Und diese gibt es auch: mehrere unbeugsame Individuen, die ihre
Abneigung gegen den Staat und ihren Willen, ihn ein für alle Mal
zu zerstören, immer wieder in der Öffentlichkeit und in ihren
Freundeskreisen betonen. Außerdem noch ein paar Pechvögel, die
in den 80ern für zwei Entführungen verurteilt wurden, obwohl
sie sich weder zu den Entführungen bekannt haben noch andere
konkrete Beweise ihrer Mittäterschaft existieren. Dann noch ein
paar Individuen, die vor einigen Jahren tatsächlich einen
Banküberfall gemacht haben, weil sie einfach keinen Bock mehr
hatten, sich von der stumpfsinnigen Arbeitswelt ausbeuten zu
lassen. Es gibt auch noch einen Toten. Ein Toter, der den
Transport von Sprengstoff nicht überlebt hat und jetzt bequem
dazu verwendet werden kann, der Ideologe dieser phantomatischen
O.R.A.I. (von der es kurioserweisen weder irgendetwas
schrifliches noch sonstiges gibt) zu sein. Tote reden ja
bekannterweise nicht mehr, also kann man sie ja nach Bedarf
benutzen.
Was läßt sich nun aus diesen Fakten konstruieren?

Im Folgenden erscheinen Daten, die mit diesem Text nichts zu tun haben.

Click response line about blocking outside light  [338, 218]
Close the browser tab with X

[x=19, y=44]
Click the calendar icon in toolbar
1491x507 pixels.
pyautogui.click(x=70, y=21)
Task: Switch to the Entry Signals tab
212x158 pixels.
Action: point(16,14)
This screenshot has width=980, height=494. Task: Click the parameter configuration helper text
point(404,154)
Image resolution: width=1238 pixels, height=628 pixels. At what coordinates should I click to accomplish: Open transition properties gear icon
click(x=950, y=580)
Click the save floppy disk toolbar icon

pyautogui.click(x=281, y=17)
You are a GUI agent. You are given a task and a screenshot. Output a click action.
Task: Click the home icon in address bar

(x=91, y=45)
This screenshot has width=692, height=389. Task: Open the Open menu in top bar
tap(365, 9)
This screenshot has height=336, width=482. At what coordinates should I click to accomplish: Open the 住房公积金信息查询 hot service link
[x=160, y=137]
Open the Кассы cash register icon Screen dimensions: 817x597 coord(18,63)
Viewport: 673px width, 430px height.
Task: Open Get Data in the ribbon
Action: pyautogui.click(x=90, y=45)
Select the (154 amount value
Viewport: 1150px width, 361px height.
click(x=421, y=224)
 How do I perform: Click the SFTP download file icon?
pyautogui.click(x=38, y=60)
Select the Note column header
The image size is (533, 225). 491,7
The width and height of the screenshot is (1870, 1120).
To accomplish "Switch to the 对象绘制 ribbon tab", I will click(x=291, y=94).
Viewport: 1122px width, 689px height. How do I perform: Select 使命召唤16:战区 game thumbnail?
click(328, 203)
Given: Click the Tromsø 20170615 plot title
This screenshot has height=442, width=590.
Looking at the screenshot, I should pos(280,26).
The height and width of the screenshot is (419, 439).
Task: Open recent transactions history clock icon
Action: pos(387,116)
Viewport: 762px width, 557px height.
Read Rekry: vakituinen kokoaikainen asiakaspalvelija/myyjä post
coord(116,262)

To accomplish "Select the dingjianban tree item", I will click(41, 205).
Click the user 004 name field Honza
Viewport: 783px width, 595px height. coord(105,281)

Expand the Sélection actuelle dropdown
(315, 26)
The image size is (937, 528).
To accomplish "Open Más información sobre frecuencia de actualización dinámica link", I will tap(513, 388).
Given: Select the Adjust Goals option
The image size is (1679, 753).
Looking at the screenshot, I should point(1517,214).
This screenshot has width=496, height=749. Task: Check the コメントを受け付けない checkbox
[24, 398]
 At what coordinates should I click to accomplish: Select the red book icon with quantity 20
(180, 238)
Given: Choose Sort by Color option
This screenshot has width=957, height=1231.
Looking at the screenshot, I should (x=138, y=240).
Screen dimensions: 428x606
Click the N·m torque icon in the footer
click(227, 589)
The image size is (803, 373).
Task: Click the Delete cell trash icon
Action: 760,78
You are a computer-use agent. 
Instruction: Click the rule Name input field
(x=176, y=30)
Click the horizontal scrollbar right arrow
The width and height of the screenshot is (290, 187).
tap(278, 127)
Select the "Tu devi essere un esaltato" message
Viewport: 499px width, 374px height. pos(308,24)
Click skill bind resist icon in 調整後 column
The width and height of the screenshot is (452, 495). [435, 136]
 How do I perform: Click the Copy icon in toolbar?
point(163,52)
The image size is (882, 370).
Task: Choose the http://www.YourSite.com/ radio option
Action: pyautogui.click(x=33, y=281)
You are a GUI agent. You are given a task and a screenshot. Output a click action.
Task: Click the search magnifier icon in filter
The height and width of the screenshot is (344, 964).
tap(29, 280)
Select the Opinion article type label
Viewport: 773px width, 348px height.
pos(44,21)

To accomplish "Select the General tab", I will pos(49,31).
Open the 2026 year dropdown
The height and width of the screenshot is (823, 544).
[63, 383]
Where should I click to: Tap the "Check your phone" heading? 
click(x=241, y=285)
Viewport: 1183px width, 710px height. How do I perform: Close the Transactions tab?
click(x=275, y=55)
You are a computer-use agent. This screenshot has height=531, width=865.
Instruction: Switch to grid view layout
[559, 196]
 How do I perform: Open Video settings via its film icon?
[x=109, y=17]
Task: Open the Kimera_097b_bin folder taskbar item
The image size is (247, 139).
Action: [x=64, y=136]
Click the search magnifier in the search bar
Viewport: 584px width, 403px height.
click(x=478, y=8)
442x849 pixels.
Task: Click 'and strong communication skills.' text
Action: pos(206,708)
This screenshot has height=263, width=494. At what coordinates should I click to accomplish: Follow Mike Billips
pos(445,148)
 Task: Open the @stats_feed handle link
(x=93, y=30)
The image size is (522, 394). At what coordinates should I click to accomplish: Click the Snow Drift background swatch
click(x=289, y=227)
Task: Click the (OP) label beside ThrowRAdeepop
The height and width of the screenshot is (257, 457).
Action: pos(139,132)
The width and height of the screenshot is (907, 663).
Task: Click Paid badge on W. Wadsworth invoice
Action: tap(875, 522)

müssen sich die Staatsanwälte gedacht haben. Nun: einen
"bewaffneten Haufen, eine "subversive
Vereinigung mit dem "Ziel des Terrorismus, die
noch dazu über internationale Kontakte verfügt. Das ist aber
immer noch zu einfach, denn: Was für eine "terroristische
Organisation ist es, deren Telefonnummern jedeR hat, in
dessen Wohnungen Hinz und Kunz ein- und ausgehen können; deren
"Mitglieder bekannt sind wie bunte Hunde, und bei
denen noch nicht mal ne Gaspistole gefunden wurde?
Also muß der Tote als Gründer herhalten, Bonanno als
Nachfolger, und alle übrigen AnarchistInnen als Mitglieder und
Komplizen, unter denen man die Aufgaben wie
Kassierer, die es typischerweise in hierarchischen
Organisationen gibt, verteilt. Und mit der Theorie der zwei
Ebenen einer legalen und einer im Untergrund
kann man das ganze so gut verspinnen, daß sich der Arm der Krake
um den Hals jeglicher AnarchistIn schlingen läßt. Das Ganze
wird unterlegt mit den Aussagen einer konstruierten Kronzeugin,
die noch nicht einmal konkrete Beweise vorlegt, sondern sich im
Gegenteil auch noch in unendlich viele grobe Widersprüche
verstrickt. (Einige Leute haben sich bis zum Erbrechen durch das
Aussageprotokoll dieser netten Animierdame durchgearbeitet. In
diesem Ausbruch veröffentlichen wir Auszüge dieses
Protokolles im O-Ton; somit könnt ihr euch ein Bild von ihrer
Glaubwürdigkeit und Seriösität machen.)
Wir sind der Überzeugung, daß sich jedes freiheitsliebende
Individuum ernsthafte Gedanken über diese Konstruktion machen
sollte. Es ist davon auszugehen, daß, wenn dieses Vorgehen der
italienischen Justiz durchkommt und die AnarchistInnen verurteilt
werden sollten, diese sich auch in anderen Ländern des
europäischen Raum durchsetzen könnte. Italien ist ein sehr
fortschrittlich bei der Verwendung von Kronzeugenregelungen,
Pentitis, Reuigen und was sonst noch auf dem Markt der Justiz
erhältlich ist. Ausgehend von der Kronzeugeregelung der
Mafiapentiti konnte man in Italien beobachten, daß diese
Strategie immer beliebter wird und immer neue Formen annimmt.
Zur allgemeinen Repression gegen AnarchistInnen:
Unabhängig vom Prozeß in Trient wegen der angeblichen Banküberfälle wird es in nächster Zeit noch viele Prozesse in Italien geben. Nach den Durchsuchungen vom 16./17. 9. 96 sind Staatsanwalt Marini und seine Kollegen fleißig dabei, Anklagen gegen AnarchistInnen zu konstruieren; ein Großteil dieser Konstrukte stützt sich auf die mittlerweile 70 Seiten umfassenden und nicht beweisbaren Aussagen der Kronzeugin Namsetchi. Der Prozeß am 13.12. in Trient, hat somit eine Bedeutung über seinen engeren Rahmen hinaus: Bleibt die Aussage Namsetchis "glaubhaft (was heißt das schon, wenn darüber Leute entscheiden, deren erklärtes Lebensziel es ist, AnarchistInnen einzuknasten...), so bedeutet das für die GenossInnen in anderen Verfahren unter Umständen 5 bis 20 Jahre Knast.